What you have to do → Which lines of the records contain the word "SDCC"? Copy each one.
= = =
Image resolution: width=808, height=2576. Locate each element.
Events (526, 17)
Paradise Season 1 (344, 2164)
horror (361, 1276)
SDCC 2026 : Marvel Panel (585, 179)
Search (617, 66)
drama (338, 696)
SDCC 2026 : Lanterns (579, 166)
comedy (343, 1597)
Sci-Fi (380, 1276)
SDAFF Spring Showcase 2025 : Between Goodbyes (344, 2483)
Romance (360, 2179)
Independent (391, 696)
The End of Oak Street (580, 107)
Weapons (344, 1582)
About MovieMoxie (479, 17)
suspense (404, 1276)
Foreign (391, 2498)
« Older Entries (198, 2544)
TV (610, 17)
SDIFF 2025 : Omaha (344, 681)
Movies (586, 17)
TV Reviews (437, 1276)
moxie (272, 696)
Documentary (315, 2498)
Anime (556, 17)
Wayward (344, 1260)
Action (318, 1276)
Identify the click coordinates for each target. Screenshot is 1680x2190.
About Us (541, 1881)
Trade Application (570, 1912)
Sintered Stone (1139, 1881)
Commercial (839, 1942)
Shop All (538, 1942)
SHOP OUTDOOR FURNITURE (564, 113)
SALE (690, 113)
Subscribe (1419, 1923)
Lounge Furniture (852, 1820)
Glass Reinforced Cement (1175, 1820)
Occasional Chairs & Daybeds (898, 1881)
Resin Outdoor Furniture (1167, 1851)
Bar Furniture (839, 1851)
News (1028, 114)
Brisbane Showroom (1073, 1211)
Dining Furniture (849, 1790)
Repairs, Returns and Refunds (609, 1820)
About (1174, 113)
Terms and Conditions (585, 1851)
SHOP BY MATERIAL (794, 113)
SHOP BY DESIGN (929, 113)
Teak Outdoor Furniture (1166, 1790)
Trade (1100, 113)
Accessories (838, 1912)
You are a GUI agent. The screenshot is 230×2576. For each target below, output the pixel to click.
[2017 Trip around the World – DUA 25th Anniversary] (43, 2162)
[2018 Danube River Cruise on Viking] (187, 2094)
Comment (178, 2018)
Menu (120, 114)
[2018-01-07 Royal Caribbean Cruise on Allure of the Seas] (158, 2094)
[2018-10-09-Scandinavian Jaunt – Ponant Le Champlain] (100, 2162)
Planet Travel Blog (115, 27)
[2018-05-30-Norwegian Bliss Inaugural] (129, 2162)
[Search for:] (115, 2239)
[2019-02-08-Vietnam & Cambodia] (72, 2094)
= = =
Solution to this task →
SDCC 2026 : Marvel Panel (585, 179)
SDCC 2026 : Lanterns (579, 166)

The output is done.